In March, it emerged that Montreal-based Central America Nickel was looking to snap up Fenix “at a significant discount” and with the support of the US embassy in Guatemala, according to an article in Newsweek. Peter Gauthier, CEO of the closely-held company, didn’t immediately reply to an email and phone call in late November seeking comment.
Restart plans
At Fenix, Solway plans to spend about $700,000 to return CGN’s production of the Fenix and Montufar mines to pre-sanction levels of 3.4 million wet tonnes of nickel ore a year. That includes 1.2 million wet tonnes for export and 2.2 million wet tonnes for the Pronico ferronickel plant. Expected annual production of the Pronico smelter is 24,000 tonnes of nickel contained in ferronickel.

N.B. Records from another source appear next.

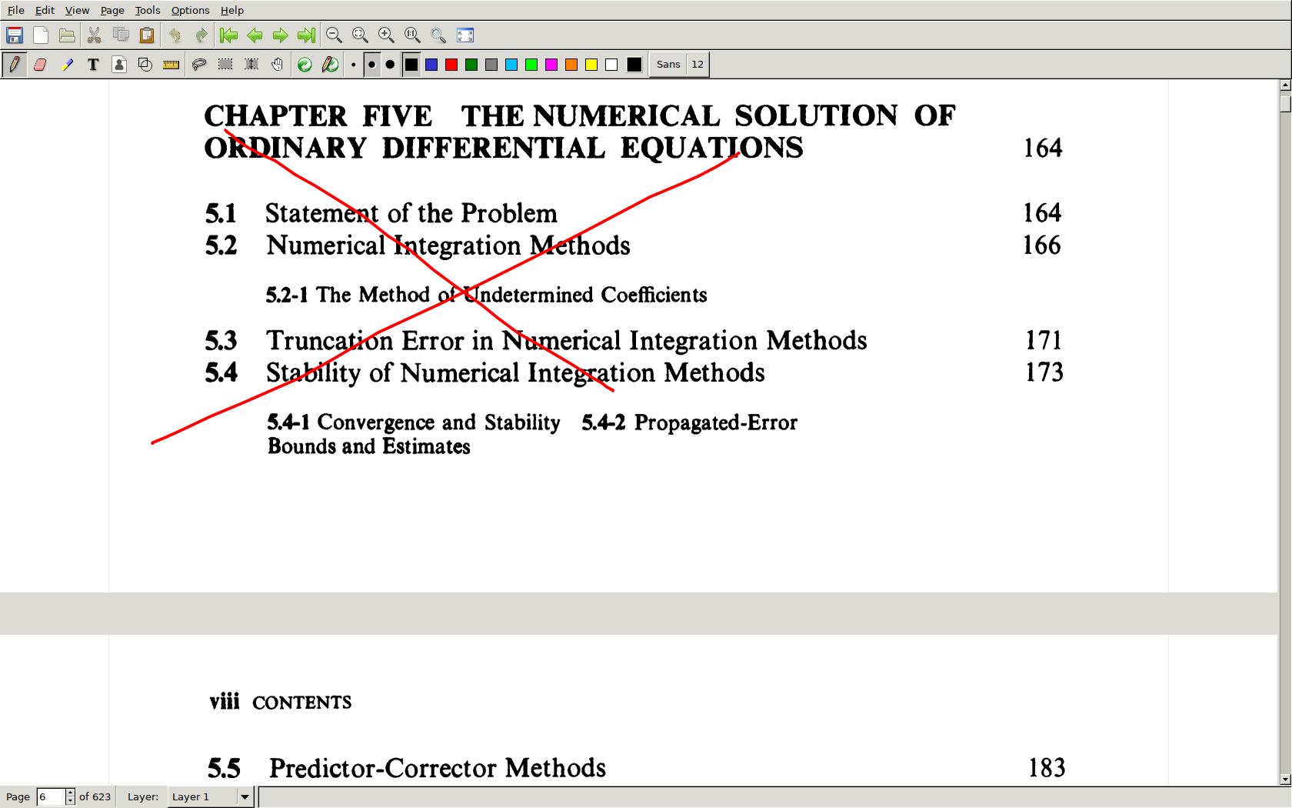The image size is (1292, 808).
Task: Jump to the last page
Action: point(306,35)
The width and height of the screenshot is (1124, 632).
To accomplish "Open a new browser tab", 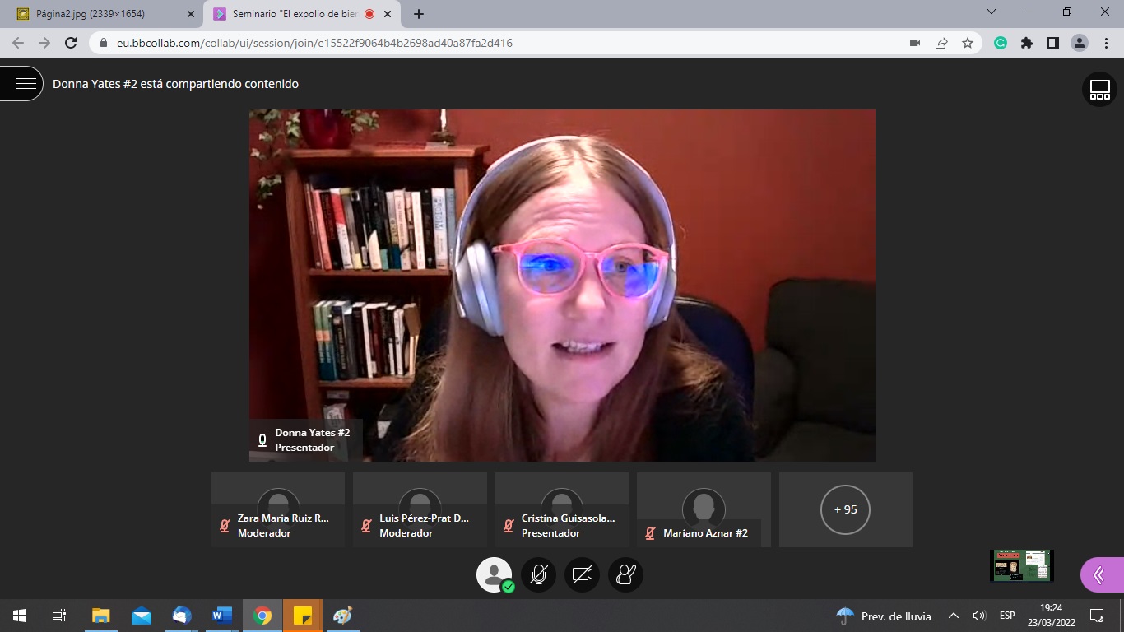I will 419,14.
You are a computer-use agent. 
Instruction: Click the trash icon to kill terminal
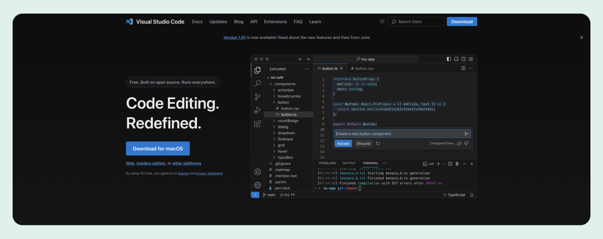(457, 164)
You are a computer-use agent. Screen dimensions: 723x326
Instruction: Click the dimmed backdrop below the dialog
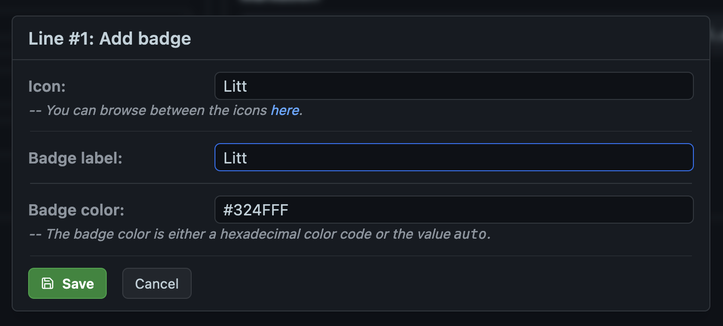click(x=362, y=319)
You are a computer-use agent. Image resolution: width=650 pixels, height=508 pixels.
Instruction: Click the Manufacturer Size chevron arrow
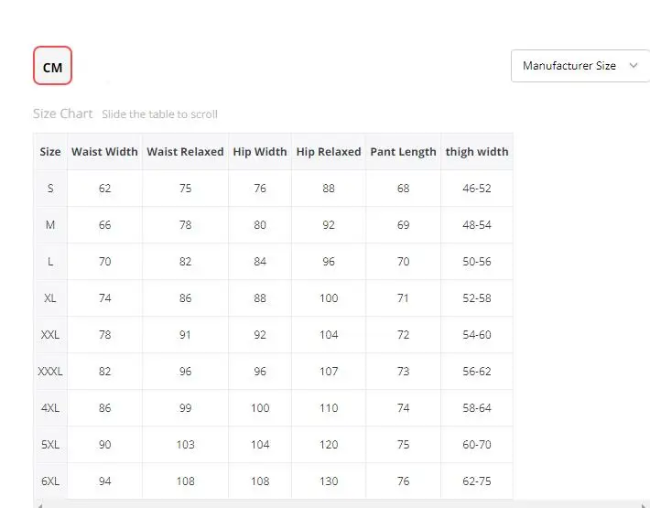click(633, 66)
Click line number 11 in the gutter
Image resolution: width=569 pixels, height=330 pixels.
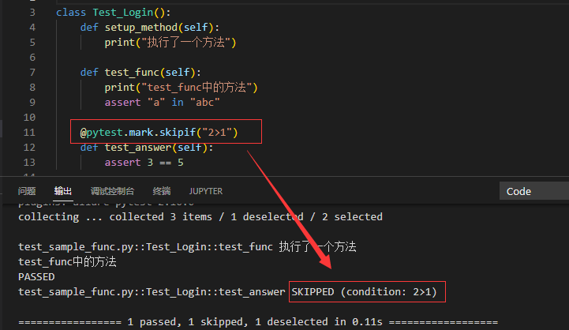31,132
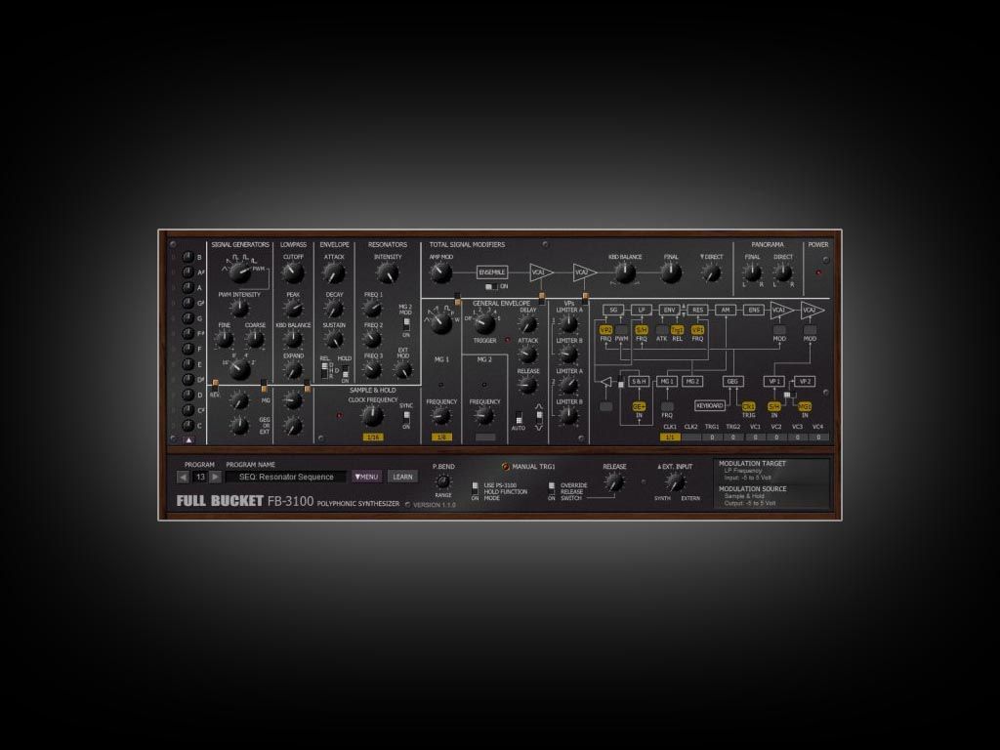Click the LEARN button
Image resolution: width=1000 pixels, height=750 pixels.
(x=401, y=477)
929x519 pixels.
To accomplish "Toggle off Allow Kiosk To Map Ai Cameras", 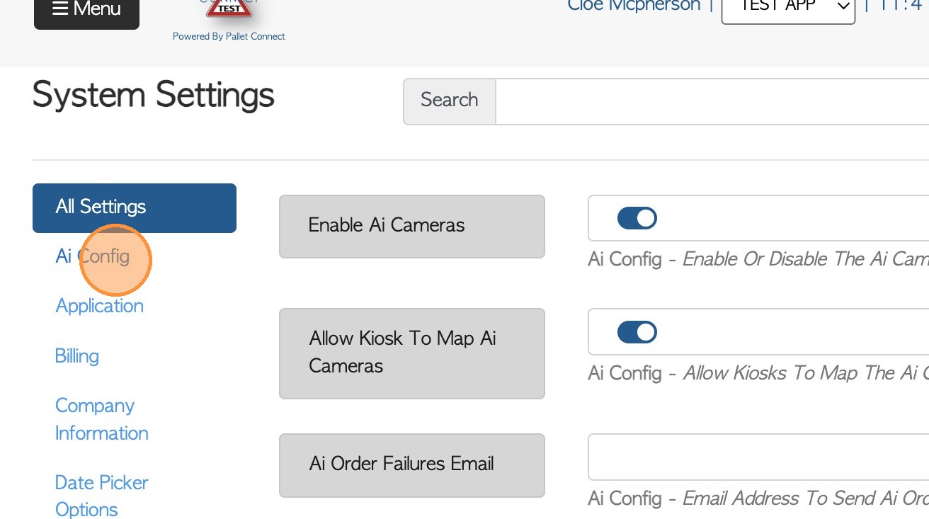I will point(637,332).
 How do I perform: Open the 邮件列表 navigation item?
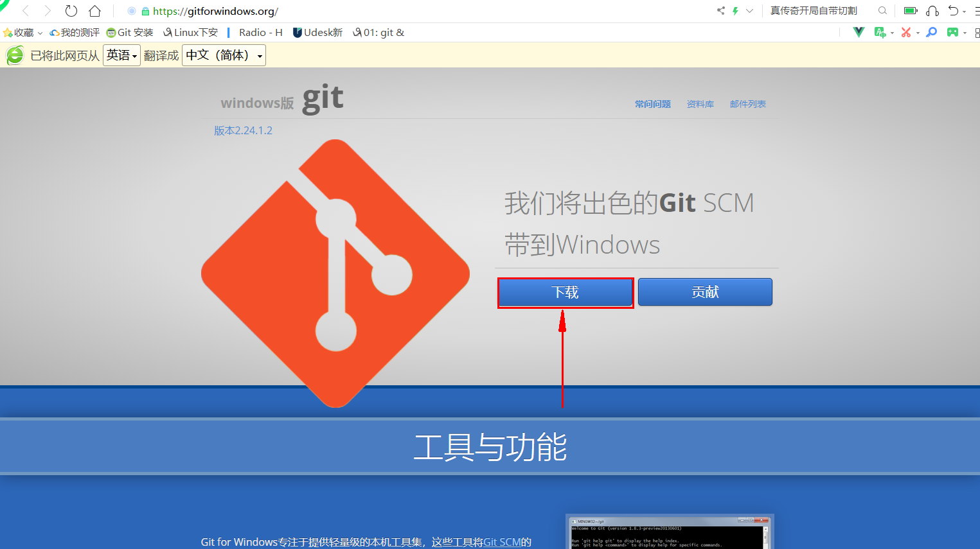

The company wants to export 75,000 tonnes of ore stockpiled at the port, enough for two ships, as soon as Guatemala grants an export licence. The aim is to start exporting three ships of ore a month within three months. By the sixth month, 200,000 tonnes of ore would be delivered to the Pronico smelter.
Pronico requires a licence renewal and about eight months of work refurbishing its furnace and connecting it to the electrical grid, Gerasev said. The company estimates the cost at $50 million. The medium-term goal is to convert the smelter to matte nickel production from ferronickel, he said. In the meantime, he said, the company will benefit from its work with former FBI director Freeh. His company’s other clients include Mercedes-Benz.
“The main areas where he and his team will help us and are already helping us are the enhanced and updated anti-bribery and corruption policies and compliance,” Gerasev said. “They have huge experience in these areas.”